=== CONSEGNA ===
Ricopia fedelmente dal brano sul Venezuela la parte che si apre con le parole contenenti "I media che" e si chiude con "legge nel 2022.".

=== BRANO ===
_____
Con una nota del ministero degli Esteri, il governo spagnolo fa sapere di sostenere il dialogo per “una soluzione concordata”, ma nella forma presentata dall’autoproclamato, la cui “proposta per un Accordo di salvezza nazionale incorpora tutti gli elementi”. Guaidó si afferra al sostegno degli Stati Uniti, ribadito nuovamente anche per voce del solito Marco Rubio. La voce del padrone si è fatta sentire anche da Bogotà, dove si trova l’ambasciatore statunitense designato in Venezuela, James Story: “A breve”, ha detto, verranno annunciate le commissioni e i rappresentanti di Guaidó che parteciperanno al dialogo con il governo bolivariano.
I media che sostengono l’autoproclamato cercano di far credere che la sua proposta unifichi l’intero arco dell’opposizione: da Capriles, a María Corina Machado, fino al cosiddetto “chavismo critico” di Nicmer Evans, che ora si presenta nel Movimiento Democrático de Inclusión (Mdi). La realtà è, come sempre, diversa, e fotografa come unico dato unificante gli appetiti famelici delle varie componenti che competono per il bottino, pronti a sbranarsi alla prima occasione. Per tutti, la partecipazione al dialogo sarebbe comunque l’occasione per prepararsi al referendum revocatorio contro Maduro, possibile secondo la legge nel 2022.
_____
=== ESTRATTO DEI DATI ===
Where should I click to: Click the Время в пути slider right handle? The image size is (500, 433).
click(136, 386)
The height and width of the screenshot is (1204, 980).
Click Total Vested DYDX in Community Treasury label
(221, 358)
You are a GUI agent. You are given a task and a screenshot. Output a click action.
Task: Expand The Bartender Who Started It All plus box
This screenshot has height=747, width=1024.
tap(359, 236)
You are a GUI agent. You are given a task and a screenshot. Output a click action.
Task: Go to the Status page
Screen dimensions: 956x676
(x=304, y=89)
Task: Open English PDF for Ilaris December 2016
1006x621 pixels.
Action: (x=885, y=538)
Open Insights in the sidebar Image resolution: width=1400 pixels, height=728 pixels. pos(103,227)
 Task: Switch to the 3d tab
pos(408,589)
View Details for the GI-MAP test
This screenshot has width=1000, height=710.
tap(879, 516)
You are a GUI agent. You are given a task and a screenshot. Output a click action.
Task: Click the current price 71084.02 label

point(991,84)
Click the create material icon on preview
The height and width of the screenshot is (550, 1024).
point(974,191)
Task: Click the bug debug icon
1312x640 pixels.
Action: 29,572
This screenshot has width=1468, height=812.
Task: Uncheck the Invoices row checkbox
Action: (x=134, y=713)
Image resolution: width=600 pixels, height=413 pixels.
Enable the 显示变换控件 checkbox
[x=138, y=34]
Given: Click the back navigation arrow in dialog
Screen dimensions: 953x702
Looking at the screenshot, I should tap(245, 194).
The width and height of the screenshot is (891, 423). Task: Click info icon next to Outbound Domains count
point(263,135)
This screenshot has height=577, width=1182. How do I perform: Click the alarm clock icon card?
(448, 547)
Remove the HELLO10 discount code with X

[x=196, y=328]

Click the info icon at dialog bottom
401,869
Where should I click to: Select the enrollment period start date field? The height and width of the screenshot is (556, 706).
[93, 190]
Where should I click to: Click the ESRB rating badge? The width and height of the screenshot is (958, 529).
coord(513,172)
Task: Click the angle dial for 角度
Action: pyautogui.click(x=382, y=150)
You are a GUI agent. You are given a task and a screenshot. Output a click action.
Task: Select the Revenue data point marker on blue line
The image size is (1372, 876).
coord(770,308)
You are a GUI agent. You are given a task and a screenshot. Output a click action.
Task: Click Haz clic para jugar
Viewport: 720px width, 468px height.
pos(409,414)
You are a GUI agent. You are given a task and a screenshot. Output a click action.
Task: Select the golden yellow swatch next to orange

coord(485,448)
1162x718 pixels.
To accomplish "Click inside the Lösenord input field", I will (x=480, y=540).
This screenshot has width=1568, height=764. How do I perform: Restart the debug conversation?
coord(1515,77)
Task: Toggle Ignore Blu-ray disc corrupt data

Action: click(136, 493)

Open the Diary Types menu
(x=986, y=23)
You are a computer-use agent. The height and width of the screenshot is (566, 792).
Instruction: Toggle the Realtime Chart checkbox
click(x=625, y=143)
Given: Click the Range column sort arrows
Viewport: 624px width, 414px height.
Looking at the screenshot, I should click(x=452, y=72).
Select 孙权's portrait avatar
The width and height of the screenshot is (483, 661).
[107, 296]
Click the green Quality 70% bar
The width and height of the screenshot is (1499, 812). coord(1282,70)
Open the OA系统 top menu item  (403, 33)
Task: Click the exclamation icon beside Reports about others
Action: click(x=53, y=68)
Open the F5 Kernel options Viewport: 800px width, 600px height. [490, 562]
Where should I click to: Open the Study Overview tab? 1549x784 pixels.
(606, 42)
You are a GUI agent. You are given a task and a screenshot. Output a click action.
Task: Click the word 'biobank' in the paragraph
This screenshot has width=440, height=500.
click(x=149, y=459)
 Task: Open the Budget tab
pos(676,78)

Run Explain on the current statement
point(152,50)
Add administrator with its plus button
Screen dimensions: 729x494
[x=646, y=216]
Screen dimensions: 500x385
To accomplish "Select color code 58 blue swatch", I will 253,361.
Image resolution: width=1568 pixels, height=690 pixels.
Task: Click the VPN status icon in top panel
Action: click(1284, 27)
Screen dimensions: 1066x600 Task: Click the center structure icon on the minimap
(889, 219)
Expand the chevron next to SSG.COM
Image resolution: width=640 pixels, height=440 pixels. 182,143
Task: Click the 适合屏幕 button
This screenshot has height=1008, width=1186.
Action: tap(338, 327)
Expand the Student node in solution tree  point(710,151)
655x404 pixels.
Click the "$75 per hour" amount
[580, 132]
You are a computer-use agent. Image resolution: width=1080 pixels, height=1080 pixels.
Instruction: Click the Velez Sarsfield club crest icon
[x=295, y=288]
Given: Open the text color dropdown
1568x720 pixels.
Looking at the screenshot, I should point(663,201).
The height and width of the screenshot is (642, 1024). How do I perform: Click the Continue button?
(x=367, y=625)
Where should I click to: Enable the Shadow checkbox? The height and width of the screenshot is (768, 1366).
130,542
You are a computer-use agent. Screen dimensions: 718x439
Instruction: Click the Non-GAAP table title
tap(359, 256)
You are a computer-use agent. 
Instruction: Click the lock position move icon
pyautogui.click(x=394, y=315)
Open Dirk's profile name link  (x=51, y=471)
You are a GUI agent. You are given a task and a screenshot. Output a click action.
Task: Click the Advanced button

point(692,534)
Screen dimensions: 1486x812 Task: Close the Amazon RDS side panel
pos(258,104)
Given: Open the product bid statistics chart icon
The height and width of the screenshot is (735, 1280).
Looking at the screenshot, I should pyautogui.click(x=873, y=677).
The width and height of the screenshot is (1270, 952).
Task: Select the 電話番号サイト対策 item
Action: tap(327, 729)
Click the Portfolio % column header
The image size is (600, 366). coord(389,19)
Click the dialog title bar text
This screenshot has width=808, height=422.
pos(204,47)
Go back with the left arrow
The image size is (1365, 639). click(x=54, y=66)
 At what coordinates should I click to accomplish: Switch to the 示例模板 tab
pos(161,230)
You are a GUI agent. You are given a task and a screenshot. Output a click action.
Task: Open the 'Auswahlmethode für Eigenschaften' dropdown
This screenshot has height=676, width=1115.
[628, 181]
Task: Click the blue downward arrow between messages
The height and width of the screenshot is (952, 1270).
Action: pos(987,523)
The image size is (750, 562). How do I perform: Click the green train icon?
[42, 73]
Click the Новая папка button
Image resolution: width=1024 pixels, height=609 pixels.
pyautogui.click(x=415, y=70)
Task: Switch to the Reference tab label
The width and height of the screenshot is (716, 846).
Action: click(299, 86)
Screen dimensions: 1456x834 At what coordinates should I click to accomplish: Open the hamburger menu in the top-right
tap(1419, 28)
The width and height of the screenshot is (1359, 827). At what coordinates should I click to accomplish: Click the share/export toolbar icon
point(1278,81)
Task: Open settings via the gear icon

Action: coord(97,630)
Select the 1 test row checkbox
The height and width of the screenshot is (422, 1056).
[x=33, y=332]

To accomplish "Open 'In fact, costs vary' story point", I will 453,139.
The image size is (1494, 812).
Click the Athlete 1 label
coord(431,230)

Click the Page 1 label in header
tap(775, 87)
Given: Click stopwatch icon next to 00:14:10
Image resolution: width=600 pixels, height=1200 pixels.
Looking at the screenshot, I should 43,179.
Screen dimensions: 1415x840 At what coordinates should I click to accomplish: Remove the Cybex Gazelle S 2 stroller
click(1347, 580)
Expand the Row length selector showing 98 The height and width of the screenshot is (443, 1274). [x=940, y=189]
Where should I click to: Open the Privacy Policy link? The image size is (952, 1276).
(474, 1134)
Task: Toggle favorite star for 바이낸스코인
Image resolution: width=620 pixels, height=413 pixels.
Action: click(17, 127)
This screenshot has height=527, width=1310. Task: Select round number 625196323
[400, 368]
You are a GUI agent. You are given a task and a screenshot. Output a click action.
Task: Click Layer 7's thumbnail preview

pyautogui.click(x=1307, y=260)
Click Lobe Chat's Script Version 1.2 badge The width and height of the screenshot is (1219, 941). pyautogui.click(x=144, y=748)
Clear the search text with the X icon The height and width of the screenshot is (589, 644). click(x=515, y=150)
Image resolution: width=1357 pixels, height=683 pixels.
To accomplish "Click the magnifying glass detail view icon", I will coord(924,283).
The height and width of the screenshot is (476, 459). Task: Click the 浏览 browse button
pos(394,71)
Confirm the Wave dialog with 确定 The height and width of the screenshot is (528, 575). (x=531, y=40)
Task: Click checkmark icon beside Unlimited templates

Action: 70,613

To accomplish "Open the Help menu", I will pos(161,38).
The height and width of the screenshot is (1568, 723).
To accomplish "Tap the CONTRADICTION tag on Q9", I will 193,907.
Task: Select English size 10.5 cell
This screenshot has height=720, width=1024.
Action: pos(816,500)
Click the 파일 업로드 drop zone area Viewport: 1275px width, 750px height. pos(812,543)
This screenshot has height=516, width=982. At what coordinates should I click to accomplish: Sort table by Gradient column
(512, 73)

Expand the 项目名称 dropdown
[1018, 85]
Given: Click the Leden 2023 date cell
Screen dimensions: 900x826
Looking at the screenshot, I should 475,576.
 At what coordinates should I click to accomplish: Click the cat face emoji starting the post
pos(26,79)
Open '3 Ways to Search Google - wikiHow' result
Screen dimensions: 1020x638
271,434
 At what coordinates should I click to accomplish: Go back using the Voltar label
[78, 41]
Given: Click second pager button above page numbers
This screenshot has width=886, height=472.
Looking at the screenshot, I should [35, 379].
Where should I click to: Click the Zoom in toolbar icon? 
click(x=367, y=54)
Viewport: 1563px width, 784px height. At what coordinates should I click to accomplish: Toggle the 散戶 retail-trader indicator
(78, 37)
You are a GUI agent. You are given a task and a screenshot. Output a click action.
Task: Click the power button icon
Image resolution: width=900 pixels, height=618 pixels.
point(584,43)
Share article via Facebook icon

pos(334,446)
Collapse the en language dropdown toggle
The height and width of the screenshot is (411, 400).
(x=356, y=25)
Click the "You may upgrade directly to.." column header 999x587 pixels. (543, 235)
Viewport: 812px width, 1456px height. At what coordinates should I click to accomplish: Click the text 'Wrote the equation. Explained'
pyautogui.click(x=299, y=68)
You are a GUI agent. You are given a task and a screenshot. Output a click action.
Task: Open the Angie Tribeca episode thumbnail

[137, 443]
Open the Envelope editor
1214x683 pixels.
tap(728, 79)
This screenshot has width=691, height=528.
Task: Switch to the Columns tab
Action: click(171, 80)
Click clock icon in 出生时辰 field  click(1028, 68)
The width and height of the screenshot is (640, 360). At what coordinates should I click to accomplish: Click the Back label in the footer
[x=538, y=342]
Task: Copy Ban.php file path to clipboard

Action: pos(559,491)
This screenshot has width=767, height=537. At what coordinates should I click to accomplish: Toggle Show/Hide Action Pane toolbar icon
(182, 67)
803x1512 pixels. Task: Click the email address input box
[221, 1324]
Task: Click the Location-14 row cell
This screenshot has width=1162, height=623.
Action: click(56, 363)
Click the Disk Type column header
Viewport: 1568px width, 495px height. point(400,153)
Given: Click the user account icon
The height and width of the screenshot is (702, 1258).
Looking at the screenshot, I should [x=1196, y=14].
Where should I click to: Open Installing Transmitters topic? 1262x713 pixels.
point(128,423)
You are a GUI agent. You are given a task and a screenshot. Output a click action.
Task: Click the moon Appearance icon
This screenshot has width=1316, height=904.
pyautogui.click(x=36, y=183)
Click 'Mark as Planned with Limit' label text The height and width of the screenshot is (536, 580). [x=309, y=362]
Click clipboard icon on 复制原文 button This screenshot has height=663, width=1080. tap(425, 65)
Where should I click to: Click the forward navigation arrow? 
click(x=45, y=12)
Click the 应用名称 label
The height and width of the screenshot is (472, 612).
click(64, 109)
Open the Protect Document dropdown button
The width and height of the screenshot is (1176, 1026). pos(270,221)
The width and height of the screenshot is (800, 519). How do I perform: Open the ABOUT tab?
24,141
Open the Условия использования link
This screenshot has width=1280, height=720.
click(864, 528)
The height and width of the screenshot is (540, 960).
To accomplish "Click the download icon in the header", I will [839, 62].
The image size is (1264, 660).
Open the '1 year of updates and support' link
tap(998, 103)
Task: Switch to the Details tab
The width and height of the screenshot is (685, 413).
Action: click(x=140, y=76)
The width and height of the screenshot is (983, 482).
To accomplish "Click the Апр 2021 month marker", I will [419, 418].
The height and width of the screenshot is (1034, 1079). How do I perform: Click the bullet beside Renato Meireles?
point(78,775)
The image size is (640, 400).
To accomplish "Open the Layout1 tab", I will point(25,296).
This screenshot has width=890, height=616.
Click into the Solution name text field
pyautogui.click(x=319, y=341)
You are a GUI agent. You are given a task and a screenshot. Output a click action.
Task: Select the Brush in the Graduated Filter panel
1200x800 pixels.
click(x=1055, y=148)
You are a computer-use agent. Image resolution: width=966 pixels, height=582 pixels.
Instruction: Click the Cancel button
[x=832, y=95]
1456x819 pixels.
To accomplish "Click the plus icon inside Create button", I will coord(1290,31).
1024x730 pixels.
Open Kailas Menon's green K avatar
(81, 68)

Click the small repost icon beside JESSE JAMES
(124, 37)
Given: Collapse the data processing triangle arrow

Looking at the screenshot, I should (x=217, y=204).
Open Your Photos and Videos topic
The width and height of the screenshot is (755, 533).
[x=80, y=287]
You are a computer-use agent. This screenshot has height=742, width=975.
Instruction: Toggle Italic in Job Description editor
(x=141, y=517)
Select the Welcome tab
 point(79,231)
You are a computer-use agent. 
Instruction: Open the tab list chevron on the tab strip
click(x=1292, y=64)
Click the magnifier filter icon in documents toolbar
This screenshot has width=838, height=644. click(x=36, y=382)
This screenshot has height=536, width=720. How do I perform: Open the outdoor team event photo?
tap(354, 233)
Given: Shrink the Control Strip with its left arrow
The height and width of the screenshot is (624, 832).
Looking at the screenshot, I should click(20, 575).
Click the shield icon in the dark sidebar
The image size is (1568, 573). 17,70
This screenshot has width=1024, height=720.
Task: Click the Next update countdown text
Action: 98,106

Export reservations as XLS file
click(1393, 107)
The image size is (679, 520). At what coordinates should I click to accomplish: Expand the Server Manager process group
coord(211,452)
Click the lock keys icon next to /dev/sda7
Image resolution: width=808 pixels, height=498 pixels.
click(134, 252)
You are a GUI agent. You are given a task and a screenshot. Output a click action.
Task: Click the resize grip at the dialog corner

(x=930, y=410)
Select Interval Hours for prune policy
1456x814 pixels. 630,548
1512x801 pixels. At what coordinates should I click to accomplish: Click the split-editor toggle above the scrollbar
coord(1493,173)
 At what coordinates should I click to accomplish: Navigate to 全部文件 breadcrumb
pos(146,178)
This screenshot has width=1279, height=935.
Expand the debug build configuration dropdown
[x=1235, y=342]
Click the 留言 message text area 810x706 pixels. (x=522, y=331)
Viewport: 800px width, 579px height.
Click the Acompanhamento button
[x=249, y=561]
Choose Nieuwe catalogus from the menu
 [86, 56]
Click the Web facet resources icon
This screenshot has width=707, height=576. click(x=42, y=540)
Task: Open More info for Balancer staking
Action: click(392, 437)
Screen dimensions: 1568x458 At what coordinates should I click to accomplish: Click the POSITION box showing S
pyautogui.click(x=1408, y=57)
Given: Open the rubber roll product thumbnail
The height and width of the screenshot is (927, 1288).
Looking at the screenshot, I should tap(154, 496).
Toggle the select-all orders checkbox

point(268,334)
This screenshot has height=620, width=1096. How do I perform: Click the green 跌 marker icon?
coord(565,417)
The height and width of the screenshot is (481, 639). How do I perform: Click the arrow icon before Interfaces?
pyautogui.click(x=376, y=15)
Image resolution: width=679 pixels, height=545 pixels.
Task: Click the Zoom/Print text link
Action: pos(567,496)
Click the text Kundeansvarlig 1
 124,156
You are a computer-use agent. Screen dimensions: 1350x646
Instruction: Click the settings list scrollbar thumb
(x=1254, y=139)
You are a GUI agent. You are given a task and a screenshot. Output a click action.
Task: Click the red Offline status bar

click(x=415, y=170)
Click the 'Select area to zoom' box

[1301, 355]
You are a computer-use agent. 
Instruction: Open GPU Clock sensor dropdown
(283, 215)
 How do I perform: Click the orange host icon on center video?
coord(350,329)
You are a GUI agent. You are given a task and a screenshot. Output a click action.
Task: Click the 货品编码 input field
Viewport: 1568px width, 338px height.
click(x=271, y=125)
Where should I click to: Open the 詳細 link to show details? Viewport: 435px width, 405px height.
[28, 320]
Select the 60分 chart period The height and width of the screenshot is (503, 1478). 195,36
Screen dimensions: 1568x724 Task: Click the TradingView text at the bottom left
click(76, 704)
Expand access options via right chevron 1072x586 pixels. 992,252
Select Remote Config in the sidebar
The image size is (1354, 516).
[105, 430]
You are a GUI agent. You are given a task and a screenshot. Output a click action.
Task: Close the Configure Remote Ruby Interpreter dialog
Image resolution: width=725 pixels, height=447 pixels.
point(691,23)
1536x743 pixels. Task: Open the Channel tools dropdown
_____
=== SOLUZIONE DELL'ESERCIZIO ===
I media che sostengono l’autoproclamato cercano di far credere che la sua proposta unifichi l’intero arco dell’opposizione: da Capriles, a María Corina Machado, fino al cosiddetto “chavismo critico” di Nicmer Evans, che ora si presenta nel Movimiento Democrático de Inclusión (Mdi). La realtà è, come sempre, diversa, e fotografa come unico dato unificante gli appetiti famelici delle varie componenti che competono per il bottino, pronti a sbranarsi alla prima occasione. Per tutti, la partecipazione al dialogo sarebbe comunque l’occasione per prepararsi al referendum revocatorio contro Maduro, possibile secondo la legge nel 2022.